Best results in major championships
- Masters Tournament: DNP
- PGA Championship: DNP
- U.S. Open: DNP
- The Open Championship: CUT: 1984, 1987

Achievements and awards
- Swedish Golf Tour Order of Merit winner: 1985, 1986

= Per-Arne Brostedt =

Swedish professional golfer

Per-Arne Brostedt (born 9 January 1958) is a Swedish professional golfer, member of the winning Swedish team at the 1986 Europcar Cup, a special event on the European Tour. He was 1984 and 1985 Swedish PGA Champion and won the Swedish Golf Tour Order of Merit in 1985 and 1986.

==Amateur career==
17 years old, Brostedt won the 1975 District Championship in the Swedish capital of Stockholm. Three years later, as an invited amateur, Brostedt finished tied 4th at the professional tournament Flygt Open at his home course Viksjö Golf Club north of Stockholm, in June 1978.

==Professional career==
Brostedt turned professional later in 1978 and played on the growing professional golf circuit in Sweden. He played on the Asia Golf Circuit the 1982–83 season and finished 21st on the money rankings. His best finish was 5th at the 1983 Indian Open. In January 1983, he became the first Swede to play in a tournament on the PGA Tour, after qualifying for the 1983 Phoenix Open.
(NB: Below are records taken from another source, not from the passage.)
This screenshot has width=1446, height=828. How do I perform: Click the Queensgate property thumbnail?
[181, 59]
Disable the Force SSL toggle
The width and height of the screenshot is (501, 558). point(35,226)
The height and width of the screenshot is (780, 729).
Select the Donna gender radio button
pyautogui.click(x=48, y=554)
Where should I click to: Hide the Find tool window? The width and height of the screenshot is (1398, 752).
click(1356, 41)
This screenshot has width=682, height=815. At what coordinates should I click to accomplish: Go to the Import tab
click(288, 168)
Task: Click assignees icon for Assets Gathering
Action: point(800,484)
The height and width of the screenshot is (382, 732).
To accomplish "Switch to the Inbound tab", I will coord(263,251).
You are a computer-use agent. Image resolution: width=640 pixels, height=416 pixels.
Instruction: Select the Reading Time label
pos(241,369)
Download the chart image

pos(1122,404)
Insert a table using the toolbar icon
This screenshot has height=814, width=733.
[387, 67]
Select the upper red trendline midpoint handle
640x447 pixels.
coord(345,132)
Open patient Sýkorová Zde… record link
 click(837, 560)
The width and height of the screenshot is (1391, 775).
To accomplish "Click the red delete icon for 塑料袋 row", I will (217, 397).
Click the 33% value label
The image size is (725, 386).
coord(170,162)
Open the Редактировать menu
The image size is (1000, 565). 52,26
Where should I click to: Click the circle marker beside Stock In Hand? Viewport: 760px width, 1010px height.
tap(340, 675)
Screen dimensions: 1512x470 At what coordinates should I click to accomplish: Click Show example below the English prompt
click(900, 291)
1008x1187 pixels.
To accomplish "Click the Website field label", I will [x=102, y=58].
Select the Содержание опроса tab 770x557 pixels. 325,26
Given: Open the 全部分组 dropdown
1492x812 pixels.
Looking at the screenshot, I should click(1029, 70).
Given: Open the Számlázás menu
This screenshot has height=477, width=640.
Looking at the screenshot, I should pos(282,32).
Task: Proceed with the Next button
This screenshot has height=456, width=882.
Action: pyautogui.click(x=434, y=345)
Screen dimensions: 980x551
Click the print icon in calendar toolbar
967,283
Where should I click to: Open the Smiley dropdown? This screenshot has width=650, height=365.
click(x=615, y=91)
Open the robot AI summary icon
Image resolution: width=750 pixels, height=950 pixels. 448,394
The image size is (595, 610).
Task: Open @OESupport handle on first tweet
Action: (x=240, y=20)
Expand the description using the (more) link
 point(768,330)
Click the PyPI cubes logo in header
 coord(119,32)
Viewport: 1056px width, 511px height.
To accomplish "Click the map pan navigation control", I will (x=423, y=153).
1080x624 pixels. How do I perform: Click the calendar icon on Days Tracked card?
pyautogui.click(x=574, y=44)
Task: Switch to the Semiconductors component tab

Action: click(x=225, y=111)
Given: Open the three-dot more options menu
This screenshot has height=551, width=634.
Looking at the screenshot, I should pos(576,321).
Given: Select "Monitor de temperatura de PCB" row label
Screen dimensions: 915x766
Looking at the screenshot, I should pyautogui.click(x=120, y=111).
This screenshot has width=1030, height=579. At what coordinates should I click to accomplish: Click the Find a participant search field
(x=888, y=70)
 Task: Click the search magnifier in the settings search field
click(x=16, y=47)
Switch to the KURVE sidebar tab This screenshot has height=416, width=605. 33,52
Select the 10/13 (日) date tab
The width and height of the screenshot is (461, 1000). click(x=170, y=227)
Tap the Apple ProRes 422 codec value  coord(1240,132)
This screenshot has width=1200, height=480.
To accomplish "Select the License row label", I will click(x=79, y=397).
In 1984, Brostedt played in his first major championship, The 113th Open Championship at the Old Course in St Andrews, Scotland, where he missed the 36-hole cut. From the 1984 season, the Swedish Golf Tour was established and Brostedt won five tournaments the first three seasons, including the Swedish PGA Championship in 1984 and 1985. In 1985 and 1986 he won the Swedish Golf Tour Order of Merit.

In 1986 he was part of the winning Swedish team at the Europcar Cup in Biarritz, France, together with Anders Forsbrand, Magnus Grankvist and Magnus Sunesson.

His best season on the European Tour was in 1987 when he played in The Open Championship at Muirfield. He also finished tied 18th at the PLM Open and tied 21st at the Scandinavian Enterprise Open, both on home soil. He finished 149th on the 1987 European Tour Order of Merit.

In 1993 Brostedt won the annual Swedish Married Couple Championship, a 36-hole foursome held in Sunne, with his wife at the time, Charlotte Montgomery, who herself was a professional golfer and played on the LPGA Tour 1982–1987. Together they ran a Golf Academy in Stockholm in the early 1990s.

Brostedt turned 50 in January 2008 and attempted to qualify for the European Senior Tour, but played only in the PGA Seniors Championship at Slaley Hall where he finished tied 77th. He finished ninth in the Q-School and joined the European Senior Tour in 2009, where he made 7 cuts in 8 starts.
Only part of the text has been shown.